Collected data
□ □ □ □
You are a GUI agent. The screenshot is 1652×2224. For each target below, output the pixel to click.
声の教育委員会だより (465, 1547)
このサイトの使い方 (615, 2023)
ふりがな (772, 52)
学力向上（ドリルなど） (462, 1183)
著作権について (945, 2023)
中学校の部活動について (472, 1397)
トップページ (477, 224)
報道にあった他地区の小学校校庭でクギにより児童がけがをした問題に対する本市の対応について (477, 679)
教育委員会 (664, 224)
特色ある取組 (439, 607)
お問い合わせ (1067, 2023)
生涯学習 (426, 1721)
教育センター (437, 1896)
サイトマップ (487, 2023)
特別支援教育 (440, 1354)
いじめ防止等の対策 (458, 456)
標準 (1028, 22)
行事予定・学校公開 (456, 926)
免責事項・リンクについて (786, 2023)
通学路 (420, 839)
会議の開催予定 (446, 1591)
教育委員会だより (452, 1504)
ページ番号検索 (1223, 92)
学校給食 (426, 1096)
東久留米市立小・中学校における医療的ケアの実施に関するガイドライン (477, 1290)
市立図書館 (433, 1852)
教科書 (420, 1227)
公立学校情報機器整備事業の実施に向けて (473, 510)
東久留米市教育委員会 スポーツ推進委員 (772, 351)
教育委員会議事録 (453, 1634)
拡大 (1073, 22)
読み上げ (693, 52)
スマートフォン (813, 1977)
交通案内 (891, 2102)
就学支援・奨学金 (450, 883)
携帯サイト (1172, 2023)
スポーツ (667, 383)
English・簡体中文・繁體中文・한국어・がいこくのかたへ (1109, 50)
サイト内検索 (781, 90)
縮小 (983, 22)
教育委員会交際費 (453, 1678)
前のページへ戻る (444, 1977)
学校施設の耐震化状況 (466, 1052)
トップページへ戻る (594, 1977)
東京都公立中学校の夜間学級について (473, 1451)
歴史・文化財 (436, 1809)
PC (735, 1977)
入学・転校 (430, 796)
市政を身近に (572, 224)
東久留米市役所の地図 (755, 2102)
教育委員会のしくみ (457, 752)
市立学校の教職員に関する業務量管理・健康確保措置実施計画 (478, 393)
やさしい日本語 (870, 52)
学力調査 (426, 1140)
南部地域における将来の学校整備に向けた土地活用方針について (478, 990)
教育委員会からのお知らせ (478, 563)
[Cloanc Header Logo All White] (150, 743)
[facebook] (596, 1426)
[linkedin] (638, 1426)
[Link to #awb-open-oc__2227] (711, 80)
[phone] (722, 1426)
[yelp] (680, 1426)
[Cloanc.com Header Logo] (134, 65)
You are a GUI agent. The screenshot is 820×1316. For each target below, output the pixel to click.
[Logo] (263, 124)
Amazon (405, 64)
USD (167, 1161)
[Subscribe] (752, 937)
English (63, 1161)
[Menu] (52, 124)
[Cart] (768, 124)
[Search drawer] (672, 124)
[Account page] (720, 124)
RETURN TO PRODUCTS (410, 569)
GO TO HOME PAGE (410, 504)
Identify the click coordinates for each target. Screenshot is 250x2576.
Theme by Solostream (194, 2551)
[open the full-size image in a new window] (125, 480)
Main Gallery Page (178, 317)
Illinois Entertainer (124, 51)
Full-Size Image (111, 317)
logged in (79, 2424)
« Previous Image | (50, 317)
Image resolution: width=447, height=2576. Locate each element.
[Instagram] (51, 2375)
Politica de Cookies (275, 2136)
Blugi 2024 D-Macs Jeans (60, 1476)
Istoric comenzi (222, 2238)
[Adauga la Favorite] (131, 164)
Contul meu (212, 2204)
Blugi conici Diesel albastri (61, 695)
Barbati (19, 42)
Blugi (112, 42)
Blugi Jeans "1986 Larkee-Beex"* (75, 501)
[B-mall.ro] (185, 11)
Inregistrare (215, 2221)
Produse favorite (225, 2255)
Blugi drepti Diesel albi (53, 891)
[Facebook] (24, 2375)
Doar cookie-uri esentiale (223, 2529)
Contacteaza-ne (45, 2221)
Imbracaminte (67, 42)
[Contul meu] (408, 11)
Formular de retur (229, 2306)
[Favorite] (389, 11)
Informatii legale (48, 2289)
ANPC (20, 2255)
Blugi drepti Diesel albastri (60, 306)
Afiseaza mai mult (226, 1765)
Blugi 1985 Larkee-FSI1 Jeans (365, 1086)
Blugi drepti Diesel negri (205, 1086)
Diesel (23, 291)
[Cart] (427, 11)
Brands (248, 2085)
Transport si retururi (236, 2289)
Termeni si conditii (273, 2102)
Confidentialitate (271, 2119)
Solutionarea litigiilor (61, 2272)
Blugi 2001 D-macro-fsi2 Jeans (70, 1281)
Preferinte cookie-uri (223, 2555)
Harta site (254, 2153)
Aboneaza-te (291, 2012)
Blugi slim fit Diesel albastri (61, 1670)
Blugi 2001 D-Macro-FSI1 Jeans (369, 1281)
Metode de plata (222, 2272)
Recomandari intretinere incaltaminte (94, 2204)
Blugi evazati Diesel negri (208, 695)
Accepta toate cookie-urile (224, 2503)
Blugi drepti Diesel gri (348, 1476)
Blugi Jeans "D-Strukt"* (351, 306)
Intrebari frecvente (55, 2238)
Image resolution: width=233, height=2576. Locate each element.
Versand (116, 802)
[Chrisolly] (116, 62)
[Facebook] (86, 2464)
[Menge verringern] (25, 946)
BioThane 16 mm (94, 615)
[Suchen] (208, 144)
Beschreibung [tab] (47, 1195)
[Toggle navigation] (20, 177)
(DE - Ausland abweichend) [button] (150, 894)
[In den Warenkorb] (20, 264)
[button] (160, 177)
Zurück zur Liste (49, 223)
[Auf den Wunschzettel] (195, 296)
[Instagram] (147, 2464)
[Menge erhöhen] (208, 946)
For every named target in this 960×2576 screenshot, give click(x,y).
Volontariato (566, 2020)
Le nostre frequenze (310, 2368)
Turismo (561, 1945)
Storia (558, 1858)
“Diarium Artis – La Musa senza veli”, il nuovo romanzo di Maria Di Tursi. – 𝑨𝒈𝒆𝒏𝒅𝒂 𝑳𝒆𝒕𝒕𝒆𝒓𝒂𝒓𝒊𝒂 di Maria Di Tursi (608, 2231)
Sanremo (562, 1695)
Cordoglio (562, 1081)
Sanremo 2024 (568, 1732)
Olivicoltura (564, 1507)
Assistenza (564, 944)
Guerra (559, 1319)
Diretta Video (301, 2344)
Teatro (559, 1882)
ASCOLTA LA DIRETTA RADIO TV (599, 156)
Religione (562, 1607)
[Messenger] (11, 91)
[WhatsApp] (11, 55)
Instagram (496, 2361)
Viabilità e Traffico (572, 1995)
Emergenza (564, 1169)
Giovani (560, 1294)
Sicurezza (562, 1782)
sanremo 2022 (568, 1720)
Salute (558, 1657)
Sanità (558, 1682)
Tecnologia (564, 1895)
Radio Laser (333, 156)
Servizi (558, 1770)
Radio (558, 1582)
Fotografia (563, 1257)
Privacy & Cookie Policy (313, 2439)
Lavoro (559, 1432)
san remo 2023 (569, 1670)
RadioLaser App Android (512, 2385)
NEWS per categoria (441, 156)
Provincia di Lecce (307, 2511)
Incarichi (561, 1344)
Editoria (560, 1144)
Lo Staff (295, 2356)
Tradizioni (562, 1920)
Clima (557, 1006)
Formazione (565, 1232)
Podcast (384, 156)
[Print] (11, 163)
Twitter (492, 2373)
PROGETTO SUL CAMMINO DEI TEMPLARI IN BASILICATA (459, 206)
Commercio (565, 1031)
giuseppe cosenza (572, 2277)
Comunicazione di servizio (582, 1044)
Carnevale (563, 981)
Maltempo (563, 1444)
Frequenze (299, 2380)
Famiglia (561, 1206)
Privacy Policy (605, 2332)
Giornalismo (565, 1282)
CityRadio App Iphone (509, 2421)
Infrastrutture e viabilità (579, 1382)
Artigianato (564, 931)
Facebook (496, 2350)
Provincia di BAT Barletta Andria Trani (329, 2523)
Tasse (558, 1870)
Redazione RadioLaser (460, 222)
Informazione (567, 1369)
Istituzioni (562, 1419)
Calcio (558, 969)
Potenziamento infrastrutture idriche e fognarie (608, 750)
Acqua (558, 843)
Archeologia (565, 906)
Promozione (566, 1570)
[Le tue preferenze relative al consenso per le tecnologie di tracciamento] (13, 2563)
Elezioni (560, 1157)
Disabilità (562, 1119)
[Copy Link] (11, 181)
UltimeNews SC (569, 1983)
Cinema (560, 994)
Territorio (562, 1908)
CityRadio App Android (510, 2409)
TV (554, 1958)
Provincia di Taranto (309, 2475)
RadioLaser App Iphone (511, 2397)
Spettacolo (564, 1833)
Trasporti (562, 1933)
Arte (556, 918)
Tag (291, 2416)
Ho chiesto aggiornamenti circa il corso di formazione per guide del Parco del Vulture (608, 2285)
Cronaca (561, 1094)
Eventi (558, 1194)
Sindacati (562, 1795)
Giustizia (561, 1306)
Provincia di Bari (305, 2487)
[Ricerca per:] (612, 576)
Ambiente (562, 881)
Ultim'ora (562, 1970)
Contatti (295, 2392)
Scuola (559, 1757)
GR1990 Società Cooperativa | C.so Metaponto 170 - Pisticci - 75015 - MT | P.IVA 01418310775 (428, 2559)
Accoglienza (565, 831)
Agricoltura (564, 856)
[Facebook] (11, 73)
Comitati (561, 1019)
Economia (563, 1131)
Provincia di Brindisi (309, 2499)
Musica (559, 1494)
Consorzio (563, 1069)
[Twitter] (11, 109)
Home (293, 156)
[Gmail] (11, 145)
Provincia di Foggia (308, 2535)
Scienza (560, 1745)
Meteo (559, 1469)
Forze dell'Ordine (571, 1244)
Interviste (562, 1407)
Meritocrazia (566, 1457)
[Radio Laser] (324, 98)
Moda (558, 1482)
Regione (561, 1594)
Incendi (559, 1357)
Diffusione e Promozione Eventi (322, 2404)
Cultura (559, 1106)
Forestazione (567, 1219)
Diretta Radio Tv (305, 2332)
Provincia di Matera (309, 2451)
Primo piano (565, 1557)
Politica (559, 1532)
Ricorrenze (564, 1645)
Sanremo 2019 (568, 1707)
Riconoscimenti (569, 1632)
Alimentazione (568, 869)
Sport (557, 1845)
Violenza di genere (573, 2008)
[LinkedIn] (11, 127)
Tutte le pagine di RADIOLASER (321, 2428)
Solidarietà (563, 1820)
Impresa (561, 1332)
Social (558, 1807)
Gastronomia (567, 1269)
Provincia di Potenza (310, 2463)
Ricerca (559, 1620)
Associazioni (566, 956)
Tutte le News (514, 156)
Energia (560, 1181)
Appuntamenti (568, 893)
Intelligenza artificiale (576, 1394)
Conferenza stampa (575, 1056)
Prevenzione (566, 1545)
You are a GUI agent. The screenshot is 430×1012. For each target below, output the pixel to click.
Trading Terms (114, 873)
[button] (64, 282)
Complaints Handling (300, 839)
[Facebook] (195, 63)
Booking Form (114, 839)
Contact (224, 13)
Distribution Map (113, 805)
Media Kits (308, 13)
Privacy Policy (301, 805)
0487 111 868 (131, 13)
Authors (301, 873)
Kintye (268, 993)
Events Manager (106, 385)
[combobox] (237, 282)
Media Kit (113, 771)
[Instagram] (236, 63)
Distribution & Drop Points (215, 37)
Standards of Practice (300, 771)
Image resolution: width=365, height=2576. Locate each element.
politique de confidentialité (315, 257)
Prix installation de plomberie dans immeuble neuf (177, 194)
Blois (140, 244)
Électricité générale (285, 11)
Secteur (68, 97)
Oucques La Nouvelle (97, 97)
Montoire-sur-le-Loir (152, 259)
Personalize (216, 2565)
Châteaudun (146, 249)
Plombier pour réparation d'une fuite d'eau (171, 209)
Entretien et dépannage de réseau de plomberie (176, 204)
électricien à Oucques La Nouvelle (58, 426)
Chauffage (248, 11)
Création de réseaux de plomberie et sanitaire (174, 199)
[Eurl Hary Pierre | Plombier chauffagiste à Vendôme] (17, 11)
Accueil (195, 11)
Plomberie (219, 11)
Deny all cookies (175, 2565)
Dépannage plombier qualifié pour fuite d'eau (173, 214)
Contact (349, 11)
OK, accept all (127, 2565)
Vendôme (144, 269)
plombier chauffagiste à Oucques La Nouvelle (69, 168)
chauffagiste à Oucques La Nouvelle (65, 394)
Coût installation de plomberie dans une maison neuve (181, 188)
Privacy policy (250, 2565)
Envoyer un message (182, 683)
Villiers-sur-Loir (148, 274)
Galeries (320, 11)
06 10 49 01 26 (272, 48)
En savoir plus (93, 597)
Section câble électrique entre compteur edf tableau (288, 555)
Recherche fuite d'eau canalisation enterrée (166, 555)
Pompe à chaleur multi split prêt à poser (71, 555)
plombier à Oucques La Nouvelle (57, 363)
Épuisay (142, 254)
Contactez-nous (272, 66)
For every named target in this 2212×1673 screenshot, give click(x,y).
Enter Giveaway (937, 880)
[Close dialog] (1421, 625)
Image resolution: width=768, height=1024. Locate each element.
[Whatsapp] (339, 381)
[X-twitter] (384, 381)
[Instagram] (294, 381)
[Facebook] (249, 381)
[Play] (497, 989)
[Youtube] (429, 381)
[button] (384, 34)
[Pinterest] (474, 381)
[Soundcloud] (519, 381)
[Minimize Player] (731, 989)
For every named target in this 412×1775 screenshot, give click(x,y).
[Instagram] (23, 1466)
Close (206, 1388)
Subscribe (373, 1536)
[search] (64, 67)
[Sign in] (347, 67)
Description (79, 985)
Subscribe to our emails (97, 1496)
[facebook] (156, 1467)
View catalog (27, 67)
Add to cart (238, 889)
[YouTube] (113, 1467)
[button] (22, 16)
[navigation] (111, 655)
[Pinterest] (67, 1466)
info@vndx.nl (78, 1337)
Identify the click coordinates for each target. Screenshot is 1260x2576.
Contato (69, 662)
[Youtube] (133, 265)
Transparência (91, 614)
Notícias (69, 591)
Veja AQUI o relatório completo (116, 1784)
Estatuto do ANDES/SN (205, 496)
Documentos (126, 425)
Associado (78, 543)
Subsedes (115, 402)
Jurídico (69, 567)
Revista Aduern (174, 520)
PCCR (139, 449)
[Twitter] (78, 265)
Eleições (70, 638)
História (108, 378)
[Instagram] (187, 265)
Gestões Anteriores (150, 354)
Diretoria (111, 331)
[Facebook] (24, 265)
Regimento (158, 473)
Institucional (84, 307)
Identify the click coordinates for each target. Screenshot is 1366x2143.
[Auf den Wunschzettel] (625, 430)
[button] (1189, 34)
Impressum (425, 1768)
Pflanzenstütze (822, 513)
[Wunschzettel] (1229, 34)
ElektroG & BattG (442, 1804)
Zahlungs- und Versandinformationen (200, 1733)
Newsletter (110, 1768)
□ □ □ □
Repeat word for word the lines above that run from the line containing "[LinkedIn] (11, 127)" through the line containing "électricien à Oucques La Nouvelle (58, 426)", both ends included, and nothing else.

Solution to this exercise -
[LinkedIn] (11, 127)
Tutte le pagine di RADIOLASER (321, 2428)
Solidarietà (563, 1820)
Impresa (561, 1332)
Social (558, 1807)
Gastronomia (567, 1269)
Provincia di Potenza (310, 2463)
Ricerca (559, 1620)
Associazioni (566, 956)
Tutte le News (514, 156)
Energia (560, 1181)
Appuntamenti (568, 893)
Intelligenza artificiale (576, 1394)
Conferenza stampa (575, 1056)
Prevenzione (566, 1545)
You are a GUI agent. The screenshot is 430×1012. For each target below, output the pixel to click.
Trading Terms (114, 873)
[button] (64, 282)
Complaints Handling (300, 839)
[Facebook] (195, 63)
Booking Form (114, 839)
Contact (224, 13)
Distribution Map (113, 805)
Media Kits (308, 13)
Privacy Policy (301, 805)
0487 111 868 (131, 13)
Authors (301, 873)
Kintye (268, 993)
Events Manager (106, 385)
[combobox] (237, 282)
Media Kit (113, 771)
[Instagram] (236, 63)
Distribution & Drop Points (215, 37)
Standards of Practice (300, 771)
Image resolution: width=365, height=2576. Locate each element.
politique de confidentialité (315, 257)
Prix installation de plomberie dans immeuble neuf (177, 194)
Blois (140, 244)
Électricité générale (285, 11)
Secteur (68, 97)
Oucques La Nouvelle (97, 97)
Montoire-sur-le-Loir (152, 259)
Personalize (216, 2565)
Châteaudun (146, 249)
Plombier pour réparation d'une fuite d'eau (171, 209)
Entretien et dépannage de réseau de plomberie (176, 204)
électricien à Oucques La Nouvelle (58, 426)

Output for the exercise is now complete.